▶ [INSTRUCTION]:
Reproduce every line of the items below verbatim, omitting the pictures.

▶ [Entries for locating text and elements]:
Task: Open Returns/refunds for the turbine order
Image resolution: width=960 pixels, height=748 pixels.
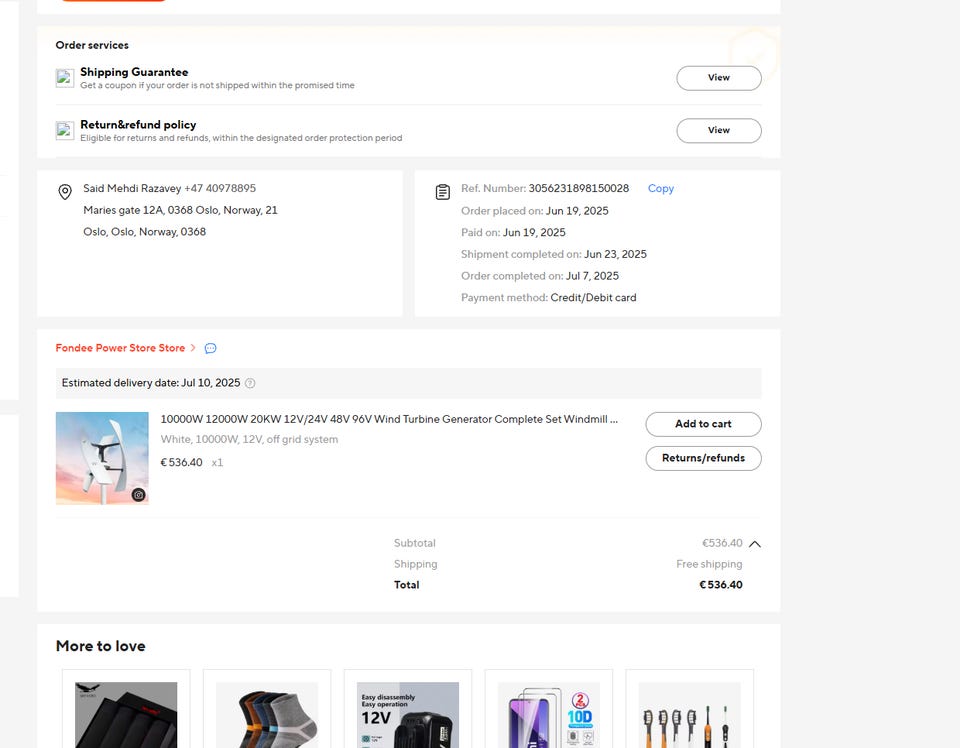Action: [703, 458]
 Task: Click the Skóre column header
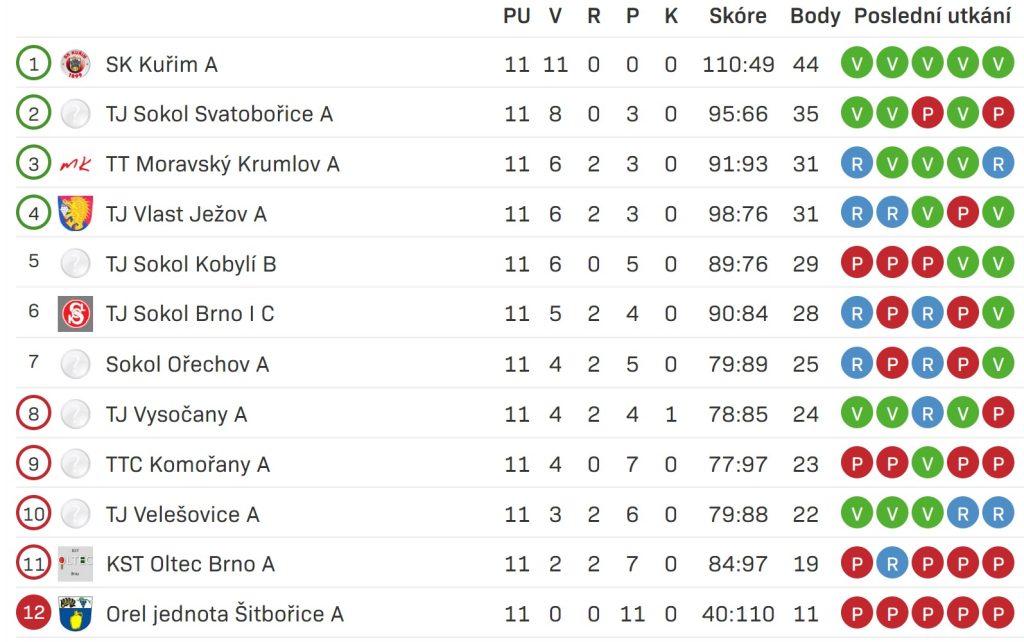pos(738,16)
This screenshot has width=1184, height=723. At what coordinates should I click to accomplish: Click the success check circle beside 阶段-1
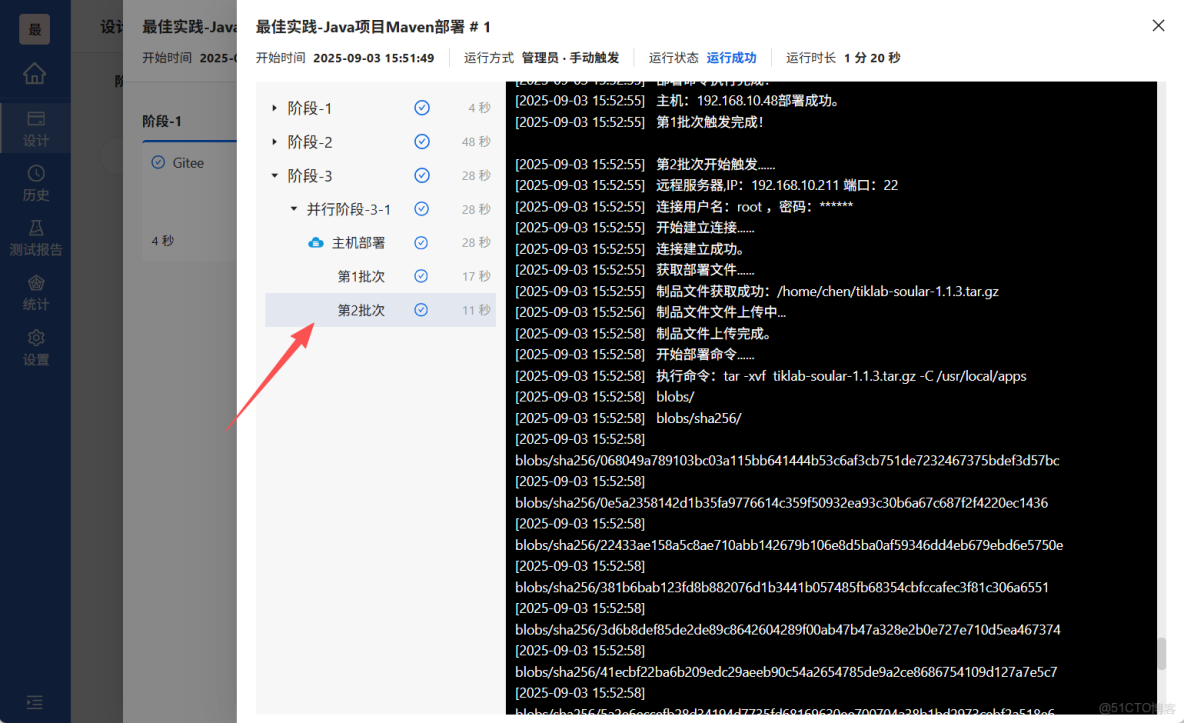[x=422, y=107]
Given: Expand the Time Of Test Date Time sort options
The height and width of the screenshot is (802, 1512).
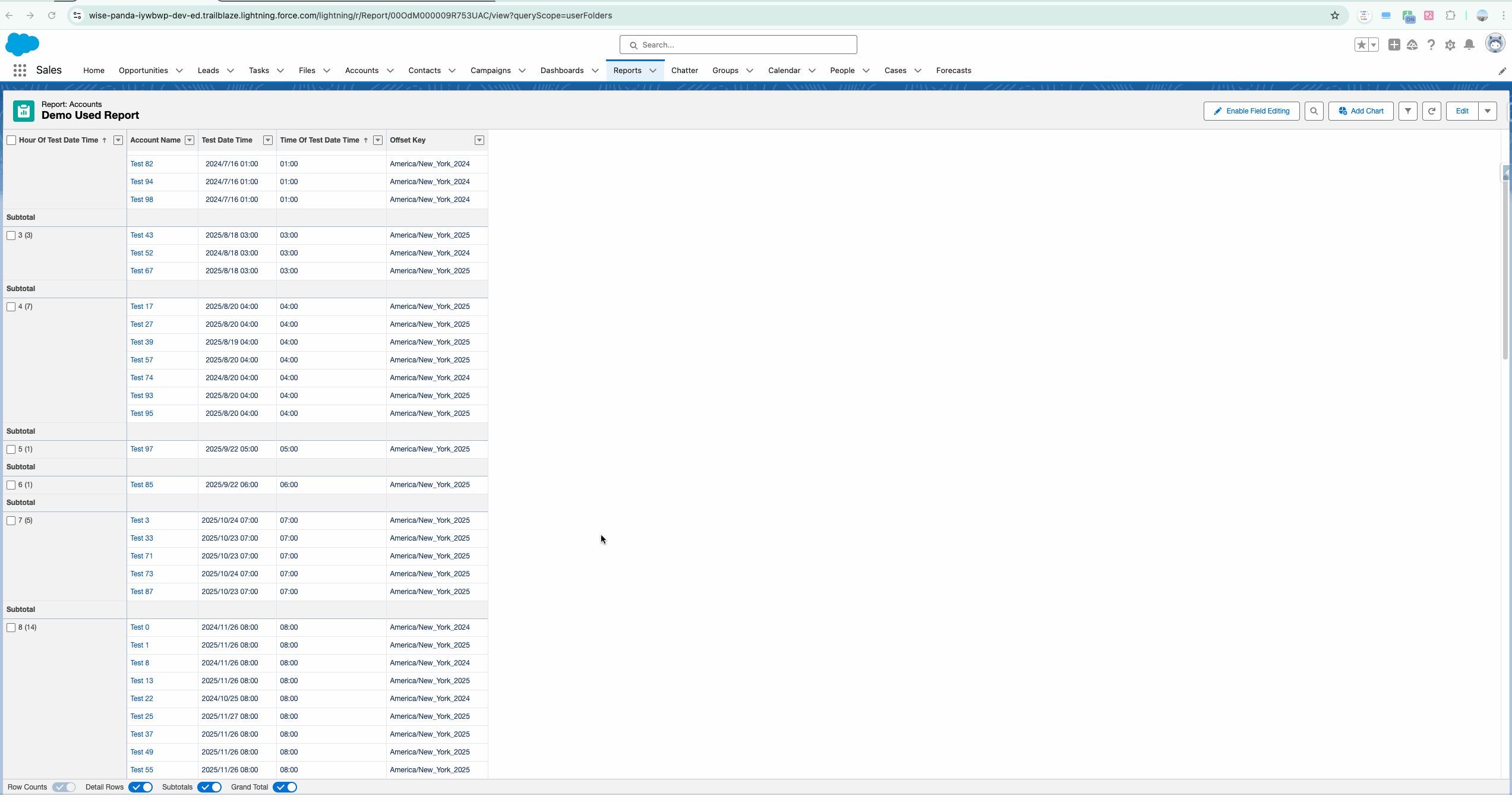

▶ [WORKED ANSWER]:
Task: Open Returns/refunds for the turbine order
Image resolution: width=960 pixels, height=748 pixels.
Action: [703, 458]
 Task: Click the Skóre column header
pos(738,16)
This screenshot has width=1184, height=723. At what coordinates should I click to accomplish: Click the success check circle beside 阶段-1
[x=422, y=107]
Given: Expand the Time Of Test Date Time sort options
The height and width of the screenshot is (802, 1512).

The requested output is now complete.